## Document text:
• • • • •

The key part here is the $group section. You must define a value of null for _id (otherwise, the aggregation will crash), and create a new array field with all the _ids. If you don't mind having duplicated ids (according to your search criteria used in the $match phase, and assuming you are grouping a field other than _id which also has another document _id), you can use $push instead of $addToSet.
Another way to do this on mongo console could be:
var arr=[]
db.c.find({},{_id:1}).forEach(function(doc){arr.push(doc._id)})
printjson(arr)
Hope that helps!!!
Thanks!!!
I struggled with this for a long time, and I'm answering this because I've got an important hint. It seemed obvious that:
db.c.find({},{_id:1});
would be the answer.
It worked, sort of. It would find the first 101 documents and then the application would pause. I didn't let it keep going. This was both in Java using MongoOperations and also on the Mongo command line.
I looked at the mongo logs and saw it's doing a colscan, on a big collection of big documents. I thought, crazy, I'm projecting the _id which is always indexed so why would it attempt a colscan?
I have no idea why it would do that, but the solution is simple:
db.c.find({},{_id:1}).hint({_id:1});
or in Java:
query.withHint("{_id:1}");
Then it was able to proceed along as normal, using stream style:
createStreamFromIterator(mongoOperations.stream(query, MortgageDocument.class)).

• • • • •

## Available data:
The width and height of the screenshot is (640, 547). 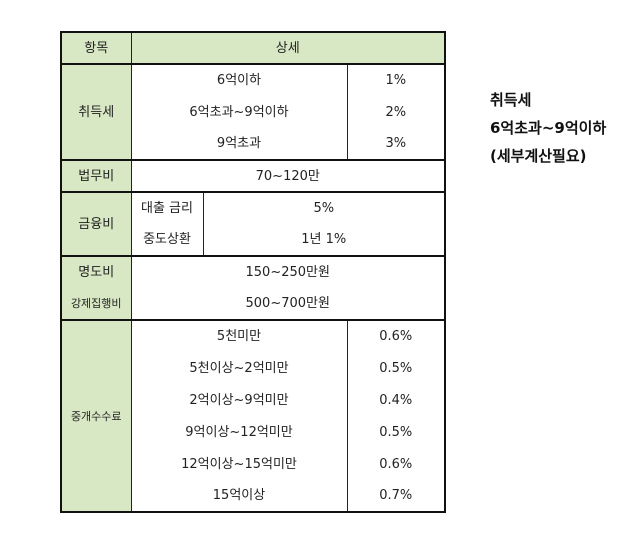 What do you see at coordinates (396, 144) in the screenshot?
I see `acquisition-tax-rate: 3%` at bounding box center [396, 144].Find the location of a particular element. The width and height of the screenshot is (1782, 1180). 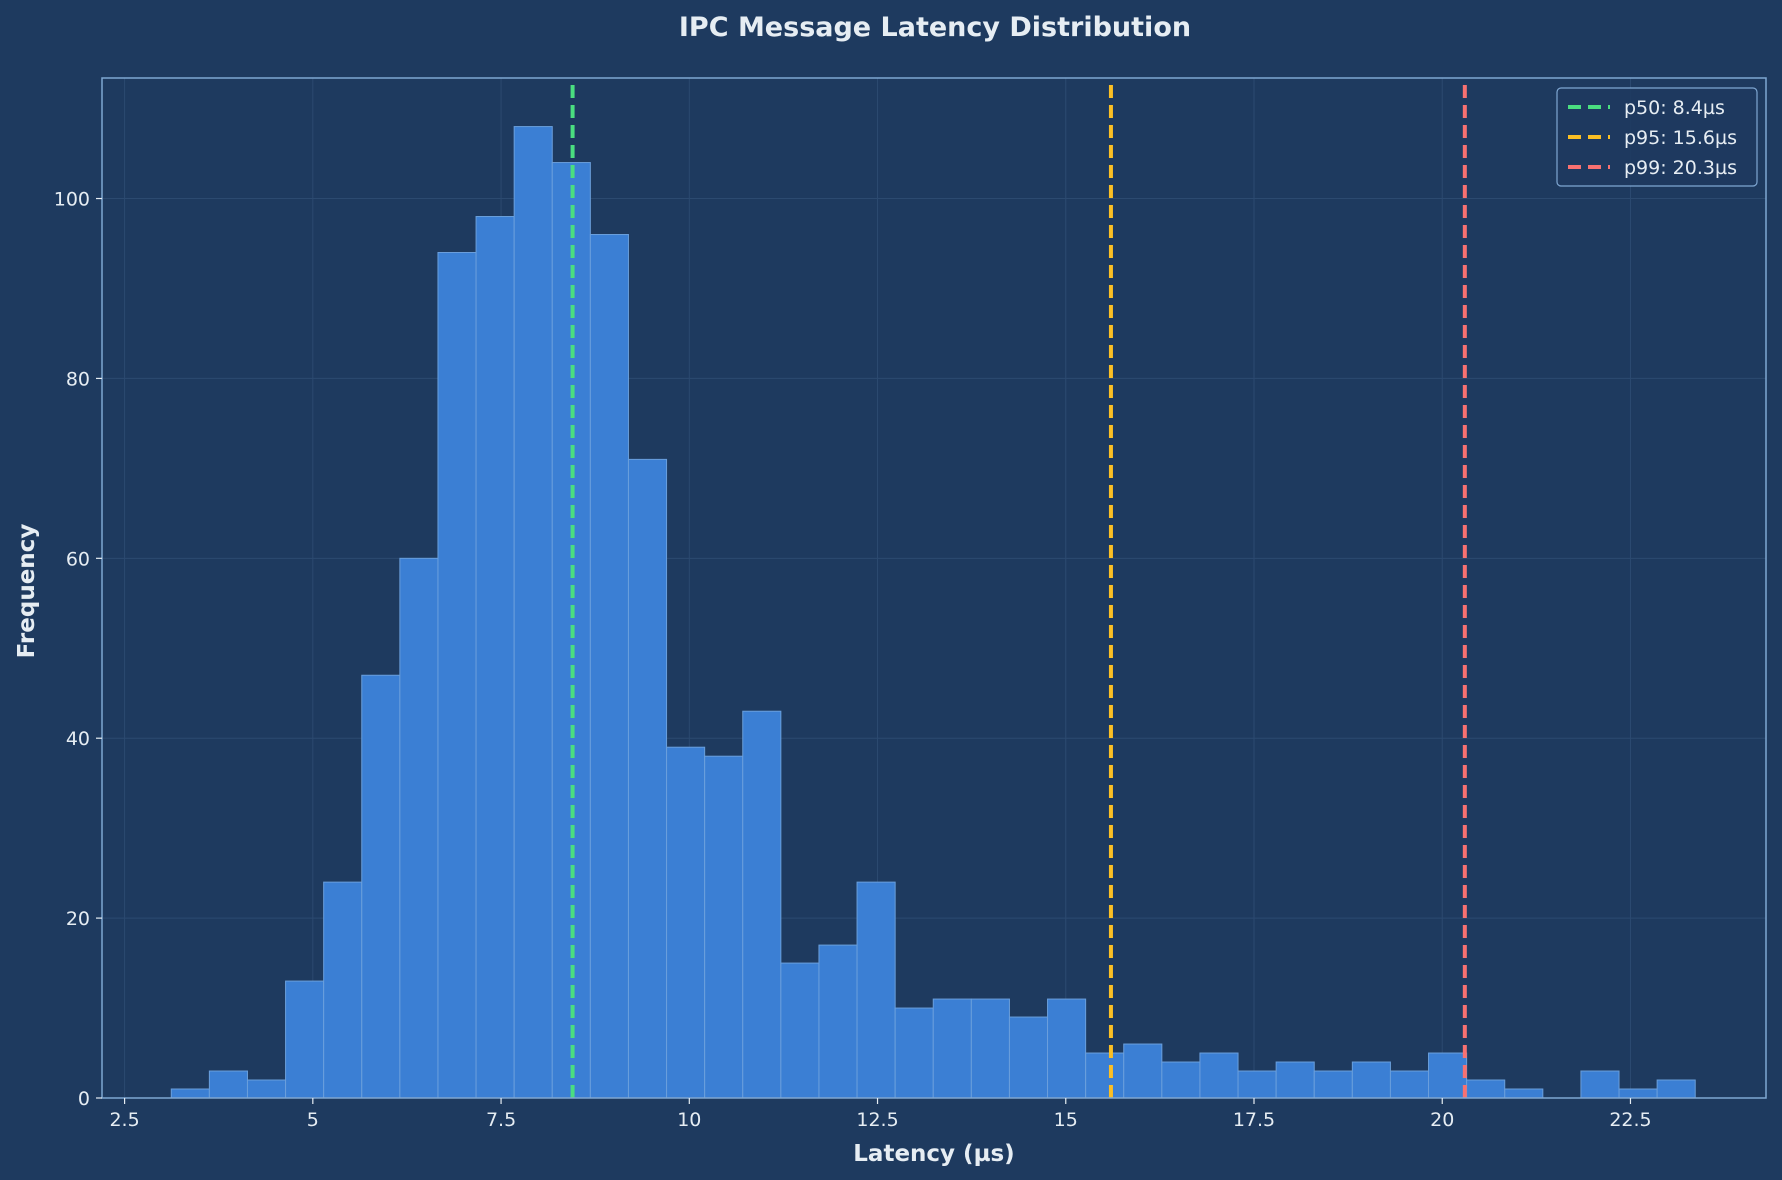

• • • • •

## Aim of the exercise:
Reproduce, word for word, everything from "Another way to" down to "attempt a colscan?" in the MongoDB _id text above.

## Result of the task:
Another way to do this on mongo console could be:
var arr=[]
db.c.find({},{_id:1}).forEach(function(doc){arr.push(doc._id)})
printjson(arr)
Hope that helps!!!
Thanks!!!
I struggled with this for a long time, and I'm answering this because I've got an important hint. It seemed obvious that:
db.c.find({},{_id:1});
would be the answer.
It worked, sort of. It would find the first 101 documents and then the application would pause. I didn't let it keep going. This was both in Java using MongoOperations and also on the Mongo command line.
I looked at the mongo logs and saw it's doing a colscan, on a big collection of big documents. I thought, crazy, I'm projecting the _id which is always indexed so why would it attempt a colscan?